In `@skills/perf-techniques/tp-dp-comm-overlap/card.yaml`:
- Around line 31-36: Add a new known_constraints entry stating that TP overlap
requires Transformer Engine to be present; specifically mention that TP overlap
is disabled when HAVE_TE is false (see the gating in comm_overlap where the code
checks elif not HAVE_TE), so include "TP overlap requires Transformer Engine
(HAVE_TE)". Keep the same YAML list style and place it alongside the existing TP
overlap constraints referencing tensor_model_parallel_size and
sequence_parallel.

---

Nitpick comments:
In `@skills/perf-techniques/cuda-graphs/SKILL.md`:
- Around line 217-221: Change the compound modifier "TE scoped graphs" to a
hyphenated form "TE-scoped graphs" in the paragraph discussing memory overhead
(the line that currently reads "TE scoped graphs add a few GB;"), so the
compound adjective is clear when used before the noun; update the occurrence(s)
of "TE scoped" to "TE-scoped" to maintain consistent style.

In `@skills/perf-techniques/sequence-packing/card.yaml`:
- Around line 39-50: The YAML uses prose placeholders inside scalar values
(e.g.,
recommended_path.llm_packed_sft.dataset.packed_sequence_specs.packed_sequence_size:
match_seq_length, recommended_path.vlm_in_batch_packing.train.micro_batch_size:
">1", and
recommended_path.cp_finetuning.dataset.packed_sequence_specs.pad_seq_to_mult: 2
* context_parallel_size); replace these pseudo-values with explicit,
machine-readable fields or structured constraints: for example add a constraint
object like packed_sequence_specs.packed_sequence_size_mode: "match_seq_length"
or packed_sequence_specs.packed_sequence_size_constraint: {mode:
"match_seq_length"}, replace the string range with a min/max field such as
vlm_in_batch_packing.train.micro_batch_size_min: 2, and replace arithmetic with
a factor field such as
cp_finetuning.dataset.packed_sequence_specs.pad_seq_to_mult_factor: 2 plus a
reference name context_parallel_size_variable so tooling can compute
pad_seq_to_mult at runtime—update llm_packed_sft, cp_finetuning, and
vlm_in_batch_packing accordingly so all values are explicit and
machine-readable.

In `@skills/resiliency/SKILL.md`:
- Around line 263-265: Replace the phrase "is not compatible with" with the more
concise "is incompatible with" in the bullet that begins "IPR + NeMo-Run" so the
line reads "IPR + NeMo-Run: In-process restart is incompatible with NeMo-Run or
Slurm preemption plugins." Keep the rest of the sentence (the note about
specific PyTorch/NCCL versions and env vars) unchanged; update only the quoted
wording in the SKILL.md bullet under "IPR + NeMo-Run".

ℹ️ Review info
⚙️ Run configuration

Configuration used: Path: .coderabbit.yaml

Review profile: CHILL

Plan: Pro

Run ID: d69fecaa-5a5e-4c83-8fbc-5de00f65b2bf

📥 Commits

Reviewing files that changed from the base of the PR and between bb5790f and 5d8044c.

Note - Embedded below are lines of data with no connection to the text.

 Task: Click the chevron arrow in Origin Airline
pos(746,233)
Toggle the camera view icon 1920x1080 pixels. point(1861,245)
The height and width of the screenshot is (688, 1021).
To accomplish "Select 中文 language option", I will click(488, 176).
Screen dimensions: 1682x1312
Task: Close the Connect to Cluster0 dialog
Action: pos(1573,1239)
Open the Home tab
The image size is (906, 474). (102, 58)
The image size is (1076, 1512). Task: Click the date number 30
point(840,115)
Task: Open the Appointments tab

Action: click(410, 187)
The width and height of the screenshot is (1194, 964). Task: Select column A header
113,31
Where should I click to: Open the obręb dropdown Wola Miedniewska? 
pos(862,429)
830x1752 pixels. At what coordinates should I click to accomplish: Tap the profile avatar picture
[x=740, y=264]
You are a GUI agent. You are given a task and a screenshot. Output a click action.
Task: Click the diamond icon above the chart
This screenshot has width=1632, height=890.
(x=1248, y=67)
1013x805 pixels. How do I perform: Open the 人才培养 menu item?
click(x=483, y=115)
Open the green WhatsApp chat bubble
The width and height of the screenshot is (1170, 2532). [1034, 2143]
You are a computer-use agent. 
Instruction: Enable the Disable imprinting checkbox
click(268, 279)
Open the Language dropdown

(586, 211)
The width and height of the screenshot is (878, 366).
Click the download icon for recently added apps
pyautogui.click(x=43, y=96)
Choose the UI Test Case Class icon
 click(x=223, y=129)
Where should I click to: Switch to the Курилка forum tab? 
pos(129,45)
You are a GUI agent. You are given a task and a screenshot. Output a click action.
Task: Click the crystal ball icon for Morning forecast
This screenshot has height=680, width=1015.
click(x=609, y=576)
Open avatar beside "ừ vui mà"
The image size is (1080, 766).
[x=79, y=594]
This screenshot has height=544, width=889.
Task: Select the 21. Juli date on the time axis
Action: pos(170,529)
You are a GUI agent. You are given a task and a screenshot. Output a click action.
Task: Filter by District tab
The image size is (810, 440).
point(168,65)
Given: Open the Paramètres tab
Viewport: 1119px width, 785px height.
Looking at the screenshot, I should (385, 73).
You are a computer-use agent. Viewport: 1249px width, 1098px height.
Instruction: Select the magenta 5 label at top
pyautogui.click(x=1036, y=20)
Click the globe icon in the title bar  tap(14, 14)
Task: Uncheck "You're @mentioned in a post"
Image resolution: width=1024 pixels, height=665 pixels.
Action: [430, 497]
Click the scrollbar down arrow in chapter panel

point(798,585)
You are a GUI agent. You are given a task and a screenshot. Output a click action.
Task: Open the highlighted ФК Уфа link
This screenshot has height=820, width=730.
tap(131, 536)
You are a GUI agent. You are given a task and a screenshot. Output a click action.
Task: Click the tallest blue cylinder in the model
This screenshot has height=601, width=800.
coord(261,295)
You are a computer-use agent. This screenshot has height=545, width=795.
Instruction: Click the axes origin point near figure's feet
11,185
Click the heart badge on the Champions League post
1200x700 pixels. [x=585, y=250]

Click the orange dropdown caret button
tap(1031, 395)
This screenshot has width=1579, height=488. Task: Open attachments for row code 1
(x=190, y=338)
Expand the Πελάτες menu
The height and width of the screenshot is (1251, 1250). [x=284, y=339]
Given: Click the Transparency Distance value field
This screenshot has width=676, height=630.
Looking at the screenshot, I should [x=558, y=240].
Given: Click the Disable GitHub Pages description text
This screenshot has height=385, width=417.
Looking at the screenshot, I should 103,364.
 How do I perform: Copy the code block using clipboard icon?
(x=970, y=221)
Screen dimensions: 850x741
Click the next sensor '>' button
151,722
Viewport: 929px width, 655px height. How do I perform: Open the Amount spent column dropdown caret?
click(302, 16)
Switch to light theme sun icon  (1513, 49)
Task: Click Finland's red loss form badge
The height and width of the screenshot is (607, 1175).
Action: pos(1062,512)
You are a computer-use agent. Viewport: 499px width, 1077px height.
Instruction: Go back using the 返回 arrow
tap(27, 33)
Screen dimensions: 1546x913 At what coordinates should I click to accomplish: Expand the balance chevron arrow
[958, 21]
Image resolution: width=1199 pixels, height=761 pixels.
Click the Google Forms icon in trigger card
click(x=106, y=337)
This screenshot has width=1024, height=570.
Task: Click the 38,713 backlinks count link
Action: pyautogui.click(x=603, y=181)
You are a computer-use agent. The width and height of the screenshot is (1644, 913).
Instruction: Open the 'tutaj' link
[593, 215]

📒 Files selected for processing (27)
  • docs/parallelisms.md
  • docs/performance-guide.md
  • docs/training/README.md
  • docs/training/communication-overlap.md
  • docs/training/cuda-graphs.md
  • docs/training/hybrid-context-parallel.md
  • docs/training/megatron-fsdp.md
  • docs/training/packed-sequences.md
  • docs/training/resiliency.md
  • knowledge/techniques/README.md
  • skills/perf-techniques/README.md
  • skills/perf-techniques/cuda-graphs/SKILL.md
  • skills/perf-techniques/cuda-graphs/card.yaml
  • skills/perf-techniques/expert-parallel-overlap/SKILL.md
  • skills/perf-techniques/expert-parallel-overlap/card.yaml
  • skills/perf-techniques/hybrid-context-parallel/SKILL.md
  • skills/perf-techniques/hybrid-context-parallel/card.yaml
  • skills/perf-techniques/megatron-fsdp/SKILL.md
  • skills/perf-techniques/megatron-fsdp/card.yaml
  • skills/perf-techniques/parallelism-strategies/SKILL.md
  • skills/perf-techniques/parallelism-strategies/card.yaml
  • skills/perf-techniques/sequence-packing/SKILL.md
  • skills/perf-techniques/sequence-packing/card.yaml
  • skills/perf-techniques/tp-dp-comm-overlap/SKILL.md
  • skills/perf-techniques/tp-dp-comm-overlap/card.yaml
  • skills/resiliency/SKILL.md
  • skills/resiliency/card.yaml

Comment on lines +508 to +512
## Related Artifacts

- **Operational skill**: [skills/perf-techniques/parallelism-strategies.md](../skills/perf-techniques/parallelism-strategies.md) — enablement, pitfalls, memory estimation, verification
- **Knowledge card**: [knowledge/techniques/parallelism_strategies.yaml](../knowledge/techniques/parallelism_strategies.yaml) — structured metadata and validation status

Copy link
Contributor

Choose a reason for hiding this comment

The reason will be displayed to describe this comment to others. Learn more.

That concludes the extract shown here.